Historically, Microsoft have always made products for themselves. If you run a billion dollar multinational, you need a good database. Most people would just buy one. Microsoft is in the rarified position of being able to write one.

So they did, and now other billion dollar multinationals can use it too and SQL Server is a successful (and rather good) product.

Similarly you find the same thing with Exchange and Outlook. And Visual Studio. And a whole load of other B2B products.

Of course, not every company is like Microsoft and Exchange and Outlook will work for a business with ten employees as well of a business of 100,000 employees. But, in that scenario the customer is a company, not a consumer.

When a company buys software they always do so rationally. They make a business plan, and that plan has to be traced back to some benefit to the organisation. Moreover, the people who make the decision get to impose the choice on the users. Sometimes this is totally transparent -- ten people might decide to swap out Oracle for SQL Server, and a hundred-thousand people might find themselves using different software without knowing. Or caring. Or, more importantly, complaining.

That scenario gives Microsoft a ton of freedom.

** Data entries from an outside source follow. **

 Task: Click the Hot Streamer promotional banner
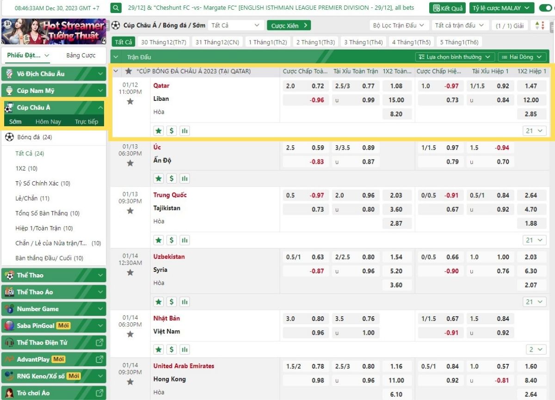(x=54, y=31)
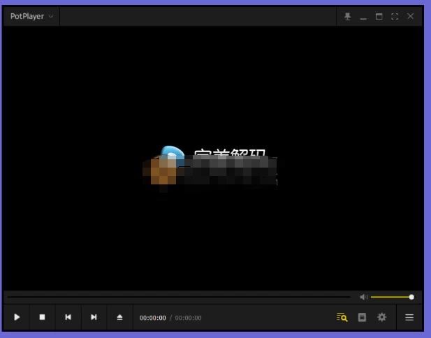Viewport: 431px width, 338px height.
Task: Toggle the pin always-on-top icon
Action: point(347,17)
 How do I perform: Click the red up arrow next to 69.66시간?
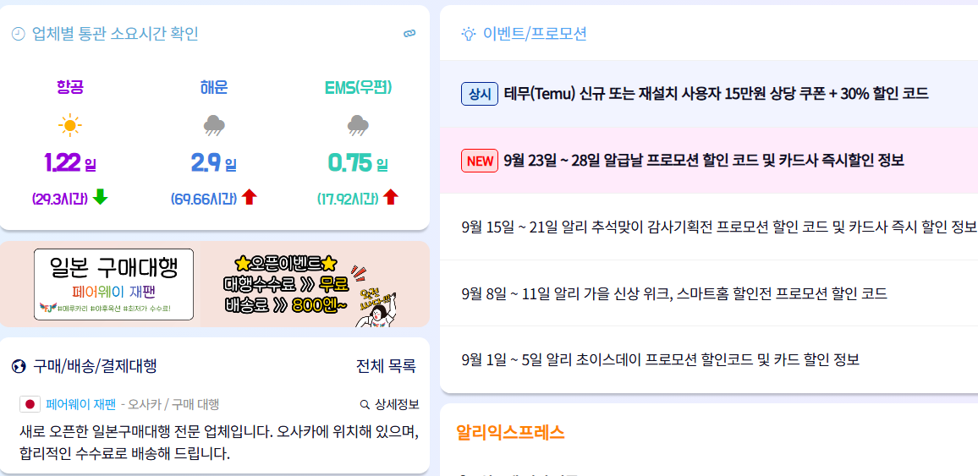tap(249, 198)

If Microsoft wants to change the licensing rules around SQL Server, they only have a (relatively) small number of people complaining at them, and by extension a small number of people to convince. it's quite easy for a Microsoft account manager to sit down with a bank's CTO and smooth their troubled brow to save a million dollar license sale -- it's much harder to get a hundred-thousand people to sit down in a room with you.

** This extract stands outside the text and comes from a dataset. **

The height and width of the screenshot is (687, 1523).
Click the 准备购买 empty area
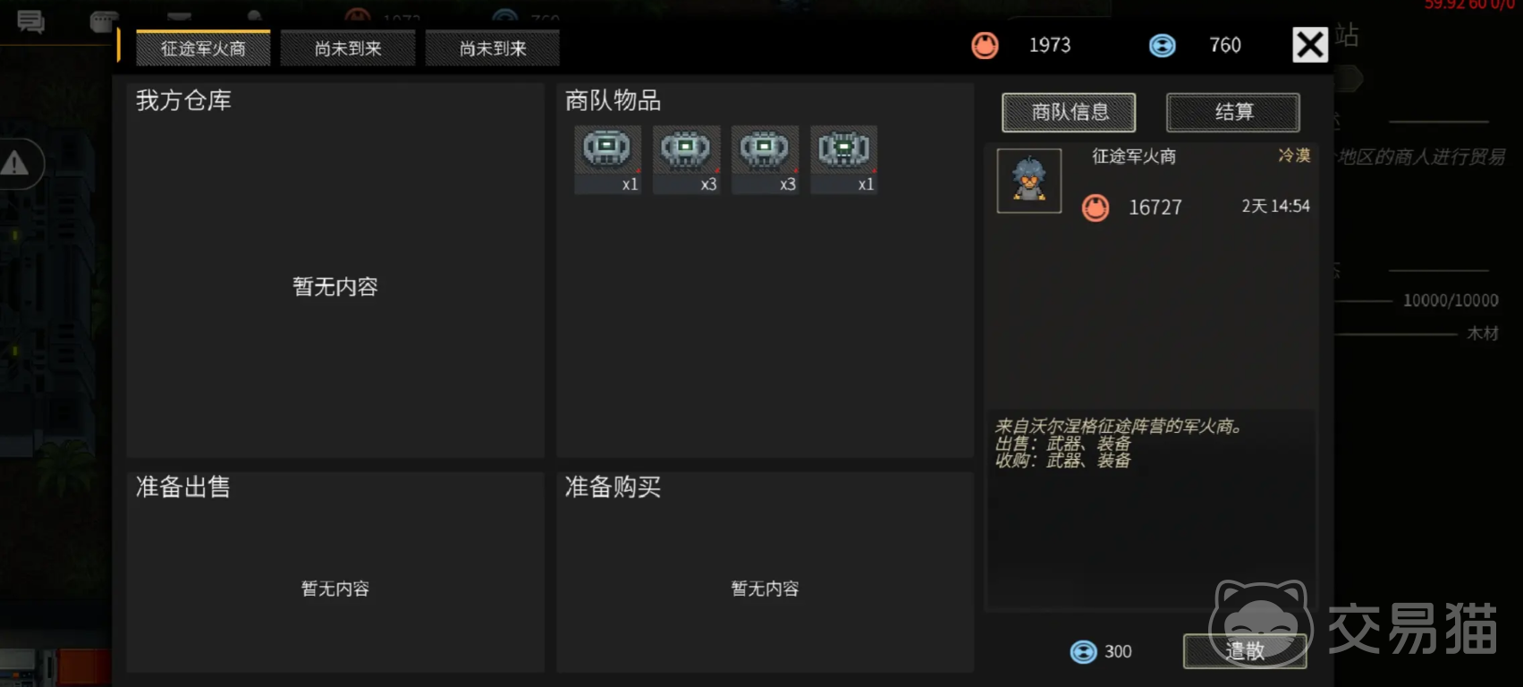coord(765,573)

But as Microsoft tries to pivot to B2C and move to delivering "devices and services", as an organisation they become fish out of water and nothing about their B2B approach works. Putting someone on a plane to save a million dollar sale is obvious. Doing the same to save a $50 sale -- not so much.

There are a bunch of problems on Consumerland. One is that consumers don't act rationally, or even in concert. People buy things because they fancy it, not because they've written and had approved a detailed business case.

I watched the online fallout after Xbox One with interest and it was almost 100% negative. Then the Xbox team u-turns and boom -- suddenly there are a thousand blog posts from people complaining that their exciting new world has been taken away. Where were those people in the first place?

It's entirely unstructured, irrational, and -- and this is Microsoft's problem -- unwinnable.

Apple has the same problem though -- look at the fallout over the UI changes in iOS 7. It's the same thing. In Consumerland, the cliché "you can't please all of the people all of the time" is drawn into sharp relief.

For me, I'm wondering whether Microsoft has a level of freedom over in Consumerland that is workable. This is an organisation that is used to doing what it wants, and that can use a huge number of very smart, very self-selected geeks to inform their product design.

Moving over to Consumerland, it's like previously they had a nice collection of docile sheep and a very good sheepdog with which to control them, but now they need to herd a bunch of anxious feral cats. You need a different approach and put that previously effective sheepdog out for retirement.

Windows 8 was like this. Windows 8 losing the Start button was very much like "dammit cats, you will be herded by this sheepdog!" Xbox One's u-turn is very much like "oh, I don't like the look of these cats! Come on, Shep, let's go home." Neither of those approaches represents a win-win to both Microsoft and the market.

The question is, what do they now? We don't want a Microsoft that can't or won't innovate in Consumerland. Both Windows 8 and Xbox One show bold innovation aimed to provide benefit to consumers at large.

The answer could be "fix the messaging". Microsoft talks to consumers like a sheepdog barks at feral cats. You need infrared goggles and acres of time to understand Microsoft's vision for anything. No consumer is ever going to care.

Consumers need it simple. Just like Apple manages to do.